CTA has some disadvantages. Similar to catheter angiography, CTA involves the use of ionizing radiation, which is not an issue with MRI or echocardiography. CT radiation doses can vary greatly depending on examination parameters and can be managed with utilization of dose optimization techniques. In general, CTA should be performed with a radiation dose similar to or lower than that of a routine chest CT. CTA dose estimates in young children can be less than 1.0 mSv. When using electrocardiographic (ECG) synchronization, prospective triggering and smaller volume scanning substantially lower radiation dose when compared with retrospective gating. With rare exceptions, properly performed pediatric CTA results in a lower radiation dose than conventional diagnostic angiographic evaluation. ECG-synchronized CTA may involve a greater radiation dosage than limited diagnostic conventional angiography or a nongated CTA. Intravenous (IV) contrast material is required for CTA but also is required for conventional angiography and for MR angiography. The risk of major adverse effects (e.g., airway spasm and cardiovascular collapse) from iodinated IV contrast material is extremely low in children. In addition, there is no long-term deposition of components of iodinated contrast media as with gadolinium-based contrast agents. Unlike with echocardiography, MRI, and conventional angiography, pediatric thoracic CTA typically is used for morphologic assessment. Although cardiac function and other hemodynamic information can be obtained from CTA, this requires retrospective cardiac gating with a potential radiation dose penalty and thus is reserved for select circumstances.

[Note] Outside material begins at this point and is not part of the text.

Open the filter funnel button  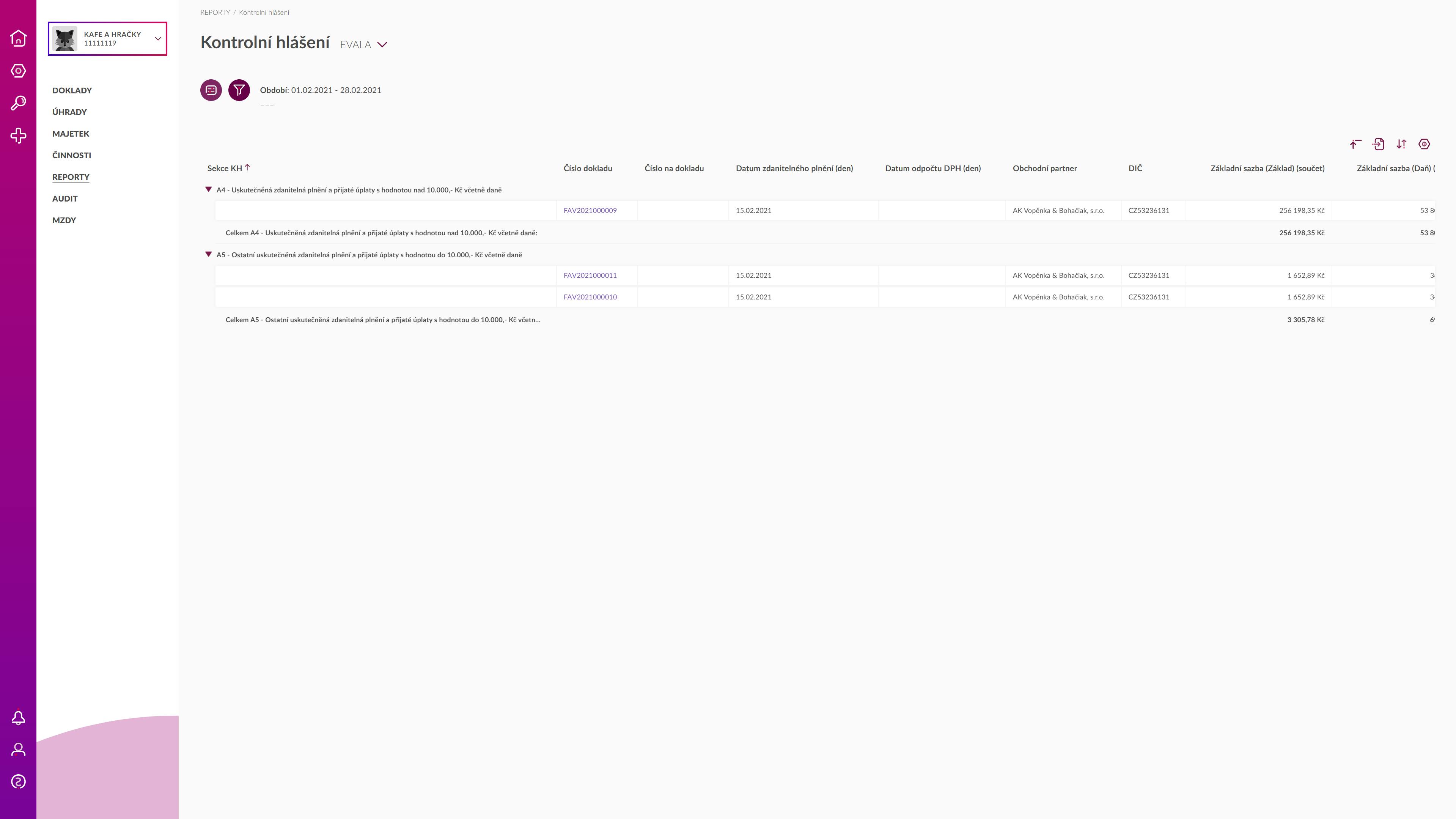(x=239, y=90)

Various factors must be taken into consideration in choosing an appropriate imaging algorithm. Individual expertise is a strong consideration, as is the availability of the desired modality. Personnel must be able to perform these examinations, and imaging experts, such as radiologists, may have preferences. In general, echocardiography should be the first examination considered, followed by MRI or CT. Performing CTA on an MDCT system that is less than 64 slice is problematic, and image quality (both contrast enhancement and multiplanar reformations) is more limited. A CT study that can be performed relatively quickly may be preferred over waiting several days for an MR evaluation.
Box 66.1 shows the steps taken to perform a pediatric CTA study (see e-Fig. 66.2 ).
The subject is an otherwise healthy, 4-week-old, 4.0-kg male infant with congenital stridor. Findings of an echocardiogram suggest the presence of a vascular ring.